Mea culpa dopo 27 anni

Macron: la Francia riconosce le sue responsabilità nel genocidio del Ruanda

Al Memoriale di Kigali, capitale della Repubblica del Ruanda, sono seppelliti i resti di oltre 250mila delle circa 800mila vittime del genocidio, essenzialmente Tutsi, vittime nel 1994 dell’odio dell’etnia Hutu

Macron: "Chiedo scusa per le responsabilità della Francia in Rwanda"

3' di lettura

Dopo averlo preannunciato in un tweet pubblicato prima di decollare per Kigali - “nutro la profonda convinzione che nelle prossime ore scriveremo insieme una nuova pagina della nostra relazione con il Ruanda e l'Africa” - oggi quella pagina l'ha scritta sul serio. Durante un discorso al Memoriale del Genocidio che nel 1994 segnò il tragico culmine del conflitto etnico tra Hutu e Tutsi, il presidente Emmanuel Macron ha fatto un pubblico e ufficiale mea culpa, a nome della Francia, per i massacri di 27 anni fa, nei quali rimasero uccise circa un milione di persone di maggioranza Tutsi. «La Francia riconosce la parte di sofferenze che ha inflitto ai ruandesi», ha esordito Macron: «Non si è resa complice - ma ha fatto per troppo tempo prevalere il silenzio sull'esame della verità».

La speranza «di camminare nuovamente insieme»

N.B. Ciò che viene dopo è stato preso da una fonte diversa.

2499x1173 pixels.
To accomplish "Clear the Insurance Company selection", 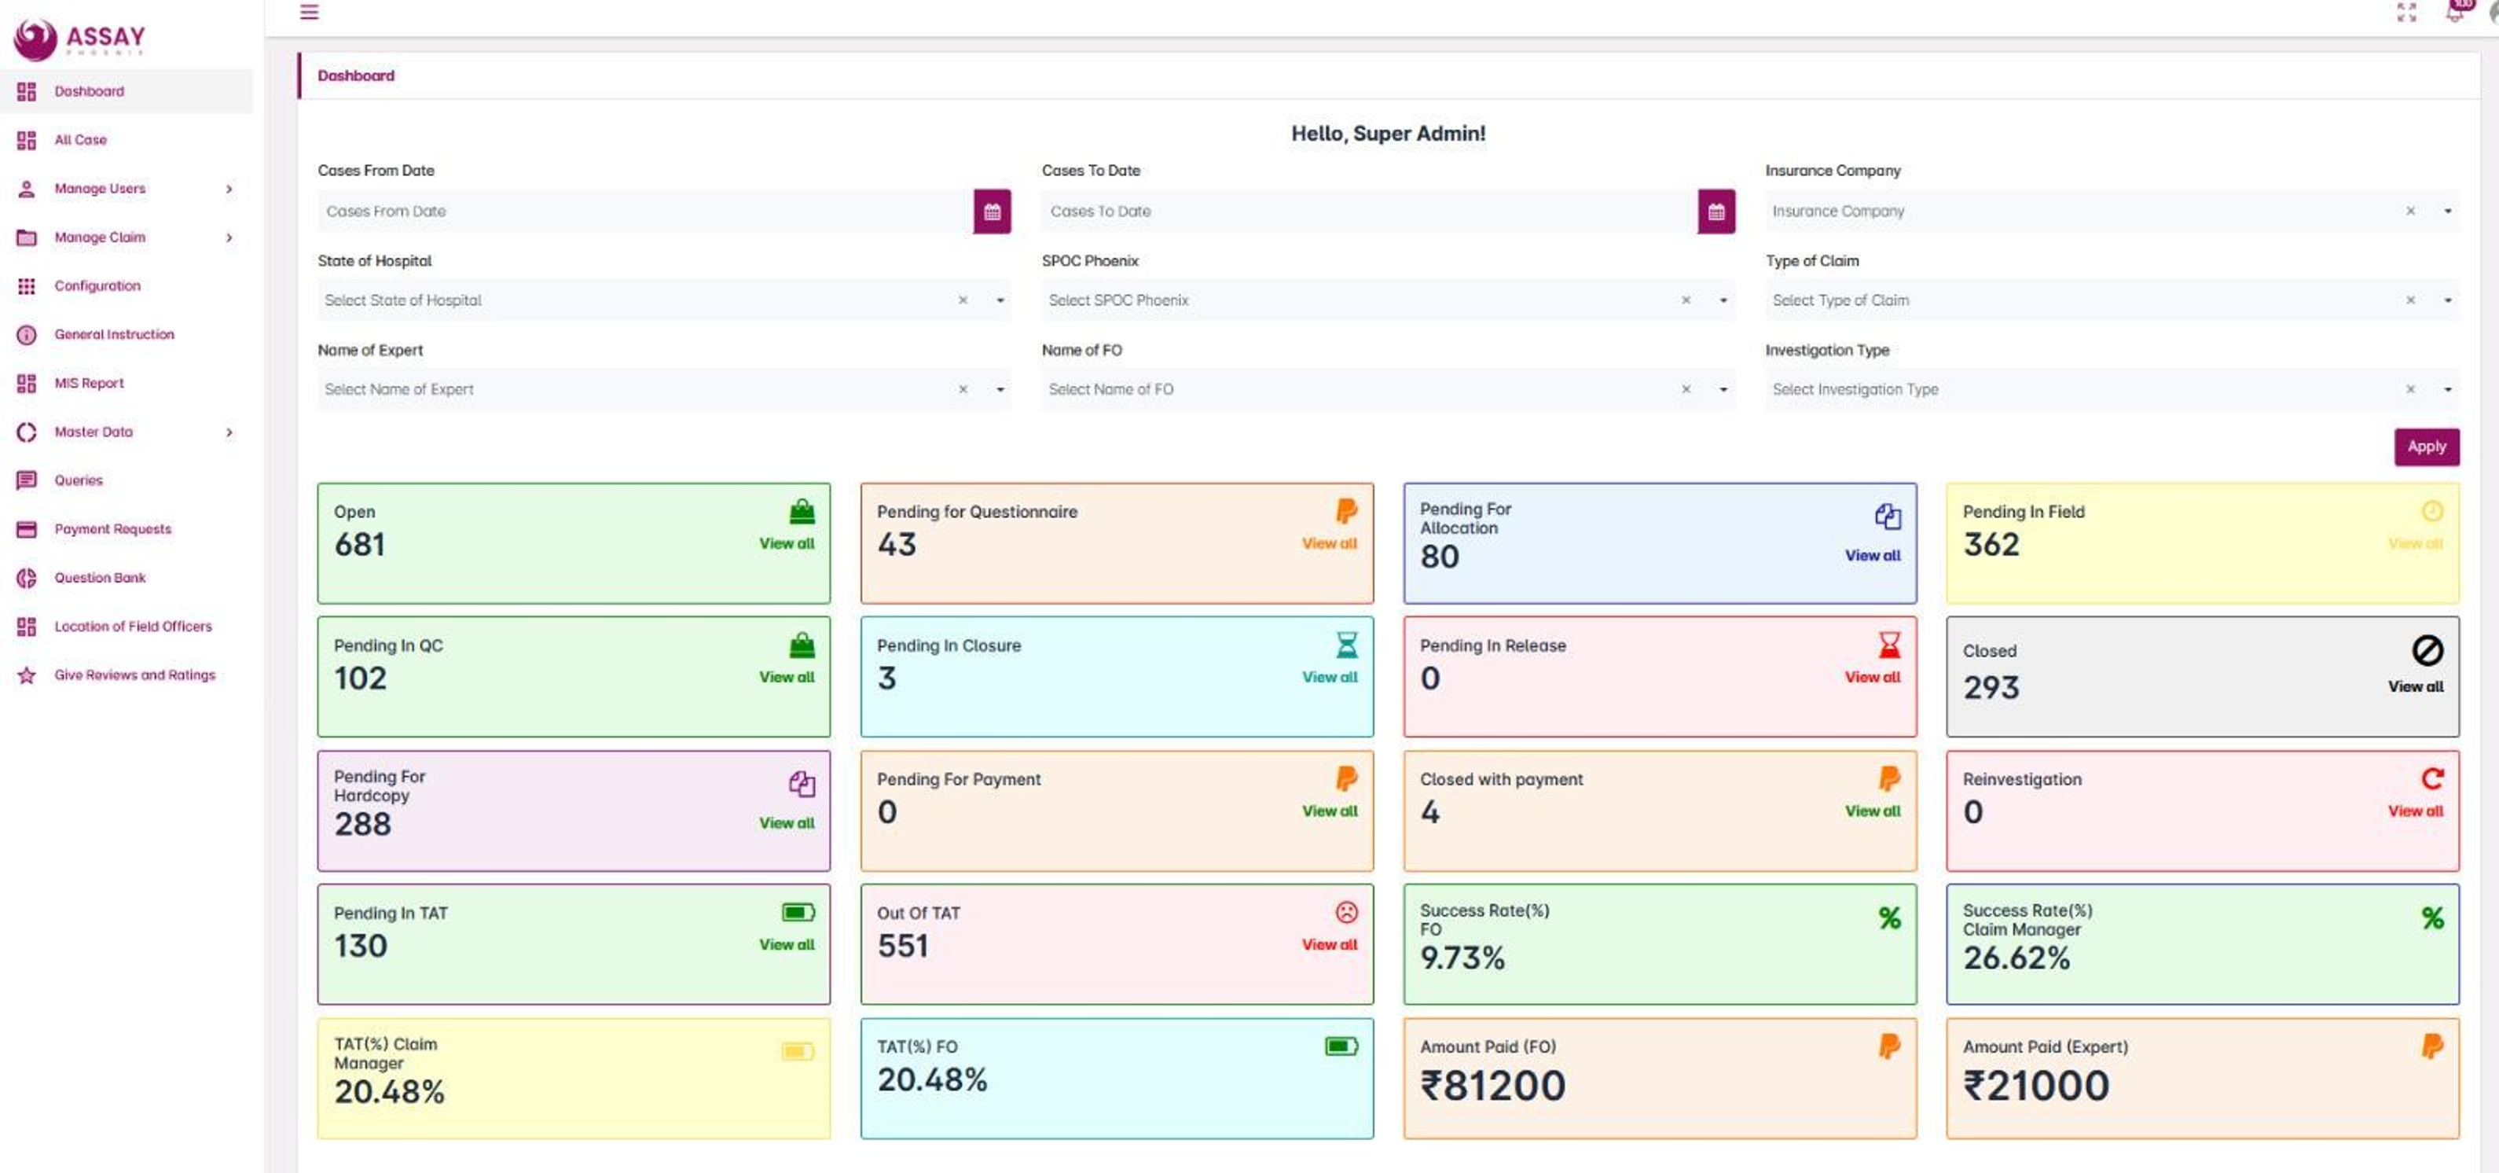I will pyautogui.click(x=2411, y=211).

«La Francia riconosce la parte di sofferenze che ha inflitto ai ruandesi», ha esordito Macron: «Non si è resa complice - ma ha fatto per troppo tempo prevalere il silenzio sull'esame della verità». Il viaggio di Macron in Ruanda punta ad essere la “tappa finale della normalizzazione delle relazioni” con la Francia, dopo oltre 25 anni di tensioni legate al ruolo svolto da Parigi in quella immane tragedia. «Questo percorso di riconoscimento, attraverso i nostri debiti, i nostri doni, ci offre la speranza di uscire da questa notte e di camminare nuovamente insieme. Su questo cammino - ha proseguito Macron, nel corso di un intervento di 20 minuti - solo coloro che hanno attraversato la notte possono, forse, perdonare, farci il dono di perdonarci».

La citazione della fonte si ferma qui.